--- SELECTED TEXT Enclosed Below ---

Country Report South Korea 2020

Country Report

  • South Korea
  • Automotive/Transport,
  • Chemicals/Pharma,
  • Electronics/ICT

24th June 2020

A recession in 2020 despite massive stimulus measures.

Performance forecast of South Korean industries

Economic situation

A recession on the horizon

South Korea is the world's leading producer of displays and memory semiconductors and the second largest shipbuilder. Exports account for about 50% of GDP (mainly semiconductors and other electronic goods, cars and chemical products).

In 2019 GDP growth decreased to 2%, mainly due to the global slowdown in trade, the Sino-US and Japan-South Korea trade disputes, less exports to China, and lower demand and decreased prices for semiconductors (the value of semiconductor exports decreased 25% year-on-year in 2019). While private consumption was modest, higher government spending sustained the economic expansion.

In 2020 the economy is facing a recession due to the impact of the coronavirus epidemic, which has disrupted regional supply chains and hit global economic growth. Delayed shipments of parts from China have hurt the Korean automotive and ICT sectors, with businesses operating below capacity. Ongoing deterioration of global demand and supply chain disruption have a major negative effect on industrial production and exports, expected to contract by 1.5% and 7.7% respectively in 2020.

At the same time, the coronavirus pandemic has negatively affected domestic consumption, which is forecast to contract 3% in 2020, while unemployment is increasing. In 2020, South Korea´s GDP is expected to contract by 0.7%. The depth of recession depends on the duration and extent of the coronavirus pandemic.

Early June 2020 the South Korean government announced its third supplementary budget this year, worth USD 28.8 billion, raising total stimulus to about USD 220 billion (equivalent to about 14% of GDP). Measures include additional loans to struggling businesses, especially SMEs hit by deteriorating sales, additional spending to protect jobs and to support households, and increased investment in health care. Additionally, in March and May 2020 the central bank has cut interest rates, to a record low of 0.5% in order to support the economy.

A low public debt level (45% of GDP in 2019), low external debt (28% of GDP in 2019) and consistent current account surpluses provide the South Korean government with some flexibility in supporting the economy.

While the fiscal and monetary measures can dampen somehow the economic impact of the coronavirus pandemic, a massive global economic and financial markets deterioration would certainly trigger a protracted recession in South Korea. Structurally, the economy remains vulnerable to sharp downturns in China and an escalation of the Sino-US trade dispute. Domestically high household debt (about 95% of GDP) remain an issue. While it can be sustained at low interest rates, higher debt servicing costs could dampen consumer spending.

Sharply rising business insolvencies

The slump in domestic demand has a severe impact on the credit risk situation and business performance of consumer durables, retail, services, and transport sectors. At the same time, construction businesses and related industries like steel suffer from the continued subdued performance of the residential construction segment (due to measures to rein in housing prices). A further deterioration of external demand could weigh on company profits of businesses in export-dependent sectors. Currently corporate insolvencies are expected to increase sharply in 2020, despite the comprehensive fiscal and monetary measures to support businesses.

 

Political situation

Tensions on the Korean Peninsula have increased again

Tensions between South and North Korea have increased again in June 2020, culminating in the demolition of the joint liaison office by North Korea on its side of the border. Talks between the US and North Korea about its nuclear programme remain stalled, and the conflict over North Korea´s nuclear and missile program could flare up again. This, or even an armed escalation on the Korean Peninsula would have adverse effects on business and household confidence in South Korea and on foreign investors.

--- End of Enclosed SELECTED TEXT ---

**WHAT YOU ARE ASKED TO DO:**
Revise the passage of the South Korea country report between "South Korea is" and "and chemical products).", inclusive, replacing "second largest" with "second biggest". The records after this point are separate from the South Korea country report.

--- EXTRACTED MATERIAL Enclosed Below ---

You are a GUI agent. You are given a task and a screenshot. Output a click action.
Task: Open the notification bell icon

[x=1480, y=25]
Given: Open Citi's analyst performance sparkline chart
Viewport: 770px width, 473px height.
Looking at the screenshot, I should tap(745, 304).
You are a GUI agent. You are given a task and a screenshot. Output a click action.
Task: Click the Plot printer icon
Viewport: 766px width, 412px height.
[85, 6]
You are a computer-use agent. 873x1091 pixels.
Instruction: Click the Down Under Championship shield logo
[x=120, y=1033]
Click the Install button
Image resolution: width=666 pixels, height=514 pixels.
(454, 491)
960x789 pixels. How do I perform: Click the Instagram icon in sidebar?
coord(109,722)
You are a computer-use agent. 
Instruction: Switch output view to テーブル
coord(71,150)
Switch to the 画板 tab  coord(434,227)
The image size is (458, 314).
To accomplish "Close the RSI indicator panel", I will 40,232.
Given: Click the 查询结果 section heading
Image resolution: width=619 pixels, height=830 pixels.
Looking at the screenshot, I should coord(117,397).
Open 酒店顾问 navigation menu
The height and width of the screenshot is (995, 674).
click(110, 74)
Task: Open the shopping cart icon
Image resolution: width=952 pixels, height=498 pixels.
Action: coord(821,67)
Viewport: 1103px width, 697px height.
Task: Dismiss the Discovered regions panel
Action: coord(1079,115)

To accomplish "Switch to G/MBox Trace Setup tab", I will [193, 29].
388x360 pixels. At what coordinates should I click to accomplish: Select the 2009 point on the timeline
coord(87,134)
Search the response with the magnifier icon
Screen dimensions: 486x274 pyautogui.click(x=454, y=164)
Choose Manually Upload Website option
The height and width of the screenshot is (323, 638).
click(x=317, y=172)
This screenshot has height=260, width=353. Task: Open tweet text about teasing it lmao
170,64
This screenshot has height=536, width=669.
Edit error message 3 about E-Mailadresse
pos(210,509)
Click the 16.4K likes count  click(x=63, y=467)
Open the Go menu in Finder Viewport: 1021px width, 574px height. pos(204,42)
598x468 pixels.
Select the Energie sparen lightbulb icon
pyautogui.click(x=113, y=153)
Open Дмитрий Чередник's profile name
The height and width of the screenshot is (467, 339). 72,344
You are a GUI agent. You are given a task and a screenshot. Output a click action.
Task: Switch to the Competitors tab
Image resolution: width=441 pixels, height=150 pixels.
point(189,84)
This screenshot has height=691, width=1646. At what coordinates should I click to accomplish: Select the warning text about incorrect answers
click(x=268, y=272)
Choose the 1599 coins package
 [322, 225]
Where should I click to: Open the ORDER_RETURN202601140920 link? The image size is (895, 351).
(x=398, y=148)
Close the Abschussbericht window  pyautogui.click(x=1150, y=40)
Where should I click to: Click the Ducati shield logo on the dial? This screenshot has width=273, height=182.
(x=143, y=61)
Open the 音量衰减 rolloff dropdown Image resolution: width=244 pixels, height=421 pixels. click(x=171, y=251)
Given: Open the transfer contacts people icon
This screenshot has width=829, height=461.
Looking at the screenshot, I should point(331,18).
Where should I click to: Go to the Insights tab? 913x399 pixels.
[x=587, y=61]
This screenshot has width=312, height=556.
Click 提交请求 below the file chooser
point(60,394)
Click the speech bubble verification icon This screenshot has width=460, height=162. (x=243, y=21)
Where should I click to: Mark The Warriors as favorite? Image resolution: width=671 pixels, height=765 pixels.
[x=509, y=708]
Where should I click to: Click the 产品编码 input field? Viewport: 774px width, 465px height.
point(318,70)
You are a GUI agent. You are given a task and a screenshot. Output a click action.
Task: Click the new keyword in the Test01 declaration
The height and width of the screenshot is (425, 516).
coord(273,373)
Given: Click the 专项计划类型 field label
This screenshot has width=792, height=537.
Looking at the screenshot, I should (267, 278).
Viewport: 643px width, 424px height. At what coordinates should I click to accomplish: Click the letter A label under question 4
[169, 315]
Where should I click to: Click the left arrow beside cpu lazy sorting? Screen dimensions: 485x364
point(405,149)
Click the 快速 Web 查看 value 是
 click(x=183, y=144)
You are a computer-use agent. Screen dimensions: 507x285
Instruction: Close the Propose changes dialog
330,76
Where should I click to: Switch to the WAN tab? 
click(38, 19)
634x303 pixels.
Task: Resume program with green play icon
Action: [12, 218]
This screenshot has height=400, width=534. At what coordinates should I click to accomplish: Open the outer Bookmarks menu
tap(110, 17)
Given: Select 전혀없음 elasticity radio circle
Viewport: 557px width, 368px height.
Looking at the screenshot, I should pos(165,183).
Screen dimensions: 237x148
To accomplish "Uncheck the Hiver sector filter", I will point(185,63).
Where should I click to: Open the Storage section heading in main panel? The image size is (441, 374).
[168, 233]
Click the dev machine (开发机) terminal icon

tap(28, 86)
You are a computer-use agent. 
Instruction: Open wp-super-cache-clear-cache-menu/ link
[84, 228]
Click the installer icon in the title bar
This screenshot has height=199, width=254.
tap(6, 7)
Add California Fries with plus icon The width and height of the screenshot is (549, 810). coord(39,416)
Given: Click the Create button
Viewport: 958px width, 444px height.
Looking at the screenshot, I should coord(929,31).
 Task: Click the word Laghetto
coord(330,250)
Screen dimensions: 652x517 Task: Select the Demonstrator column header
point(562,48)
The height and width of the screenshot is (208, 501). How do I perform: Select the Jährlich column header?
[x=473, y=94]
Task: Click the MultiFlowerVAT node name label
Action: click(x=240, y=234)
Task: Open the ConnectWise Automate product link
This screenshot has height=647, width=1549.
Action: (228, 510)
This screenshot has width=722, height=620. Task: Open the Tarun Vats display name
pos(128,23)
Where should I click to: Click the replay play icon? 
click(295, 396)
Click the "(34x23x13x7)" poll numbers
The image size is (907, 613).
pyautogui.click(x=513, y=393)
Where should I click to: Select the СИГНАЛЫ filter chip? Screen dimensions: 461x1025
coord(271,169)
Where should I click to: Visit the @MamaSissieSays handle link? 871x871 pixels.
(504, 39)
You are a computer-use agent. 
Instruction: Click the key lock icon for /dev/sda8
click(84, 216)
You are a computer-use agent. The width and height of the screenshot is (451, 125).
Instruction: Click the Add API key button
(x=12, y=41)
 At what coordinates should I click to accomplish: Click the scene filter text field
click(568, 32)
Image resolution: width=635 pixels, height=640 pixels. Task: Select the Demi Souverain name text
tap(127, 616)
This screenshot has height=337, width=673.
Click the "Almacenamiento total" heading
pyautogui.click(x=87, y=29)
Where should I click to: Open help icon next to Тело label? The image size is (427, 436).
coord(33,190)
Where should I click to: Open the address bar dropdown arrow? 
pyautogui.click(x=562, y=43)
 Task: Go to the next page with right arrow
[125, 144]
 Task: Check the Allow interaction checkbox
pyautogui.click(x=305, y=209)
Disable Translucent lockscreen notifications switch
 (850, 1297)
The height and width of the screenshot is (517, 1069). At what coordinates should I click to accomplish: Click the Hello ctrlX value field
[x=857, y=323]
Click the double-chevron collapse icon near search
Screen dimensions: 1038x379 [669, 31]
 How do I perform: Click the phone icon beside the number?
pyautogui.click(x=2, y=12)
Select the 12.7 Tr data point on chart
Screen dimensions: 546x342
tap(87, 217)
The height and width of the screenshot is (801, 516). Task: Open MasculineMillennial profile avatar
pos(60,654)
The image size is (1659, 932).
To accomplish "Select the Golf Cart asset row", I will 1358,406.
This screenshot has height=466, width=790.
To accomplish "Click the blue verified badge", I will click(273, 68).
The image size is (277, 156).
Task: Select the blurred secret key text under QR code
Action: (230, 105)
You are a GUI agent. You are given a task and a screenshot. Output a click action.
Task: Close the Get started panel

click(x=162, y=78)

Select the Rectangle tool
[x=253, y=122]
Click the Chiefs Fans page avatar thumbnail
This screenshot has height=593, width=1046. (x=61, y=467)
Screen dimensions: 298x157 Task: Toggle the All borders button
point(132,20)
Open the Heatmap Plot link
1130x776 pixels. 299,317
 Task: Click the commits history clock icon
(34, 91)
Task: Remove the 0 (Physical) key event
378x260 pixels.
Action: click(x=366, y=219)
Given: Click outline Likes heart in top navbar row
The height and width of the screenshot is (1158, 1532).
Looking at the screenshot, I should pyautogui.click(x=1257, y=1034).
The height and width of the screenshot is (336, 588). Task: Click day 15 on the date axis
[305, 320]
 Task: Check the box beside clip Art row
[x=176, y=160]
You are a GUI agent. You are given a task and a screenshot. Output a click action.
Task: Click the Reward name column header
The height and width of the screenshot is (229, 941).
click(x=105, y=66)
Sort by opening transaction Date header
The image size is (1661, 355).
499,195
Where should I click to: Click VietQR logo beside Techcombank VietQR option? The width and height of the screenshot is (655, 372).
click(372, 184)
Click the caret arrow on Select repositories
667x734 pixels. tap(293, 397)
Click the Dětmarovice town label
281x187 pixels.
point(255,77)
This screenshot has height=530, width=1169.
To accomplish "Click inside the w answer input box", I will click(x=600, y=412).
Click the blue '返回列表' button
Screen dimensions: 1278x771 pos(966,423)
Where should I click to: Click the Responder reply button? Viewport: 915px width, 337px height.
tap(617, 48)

--- End of Enclosed EXTRACTED MATERIAL ---

**SOLUTION FOR THIS EXERCISE:**
South Korea is the world's leading producer of displays and memory semiconductors and the second biggest shipbuilder. Exports account for about 50% of GDP (mainly semiconductors and other electronic goods, cars and chemical products).